▸ **Instructions to follow**
Print out the records in full, keeping each word unchanged.

▸ **Information supplied**
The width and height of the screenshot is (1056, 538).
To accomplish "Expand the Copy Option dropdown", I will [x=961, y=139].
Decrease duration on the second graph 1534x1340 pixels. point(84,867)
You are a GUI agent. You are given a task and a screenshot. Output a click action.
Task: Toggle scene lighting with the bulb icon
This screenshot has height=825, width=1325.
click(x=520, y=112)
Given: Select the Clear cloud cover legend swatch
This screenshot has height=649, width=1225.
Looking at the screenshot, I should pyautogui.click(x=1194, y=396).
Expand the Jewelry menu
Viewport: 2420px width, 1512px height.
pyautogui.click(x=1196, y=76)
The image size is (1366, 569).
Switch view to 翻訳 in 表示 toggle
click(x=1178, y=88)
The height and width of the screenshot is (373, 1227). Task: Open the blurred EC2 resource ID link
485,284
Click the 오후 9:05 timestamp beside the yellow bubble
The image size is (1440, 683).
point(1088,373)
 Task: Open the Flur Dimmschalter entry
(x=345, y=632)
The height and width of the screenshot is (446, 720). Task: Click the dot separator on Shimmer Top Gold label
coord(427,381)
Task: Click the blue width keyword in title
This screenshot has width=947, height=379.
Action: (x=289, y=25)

▸ **Answer**
The width and height of the screenshot is (1056, 538).
To accomplish "Expand the Copy Option dropdown", I will [x=961, y=139].
Decrease duration on the second graph 1534x1340 pixels. point(84,867)
You are a GUI agent. You are given a task and a screenshot. Output a click action.
Task: Toggle scene lighting with the bulb icon
This screenshot has height=825, width=1325.
click(x=520, y=112)
Given: Select the Clear cloud cover legend swatch
This screenshot has height=649, width=1225.
Looking at the screenshot, I should pyautogui.click(x=1194, y=396).
Expand the Jewelry menu
Viewport: 2420px width, 1512px height.
pyautogui.click(x=1196, y=76)
The image size is (1366, 569).
Switch view to 翻訳 in 表示 toggle
click(x=1178, y=88)
The height and width of the screenshot is (373, 1227). Task: Open the blurred EC2 resource ID link
485,284
Click the 오후 9:05 timestamp beside the yellow bubble
The image size is (1440, 683).
point(1088,373)
 Task: Open the Flur Dimmschalter entry
(x=345, y=632)
The height and width of the screenshot is (446, 720). Task: Click the dot separator on Shimmer Top Gold label
coord(427,381)
Task: Click the blue width keyword in title
This screenshot has width=947, height=379.
Action: (x=289, y=25)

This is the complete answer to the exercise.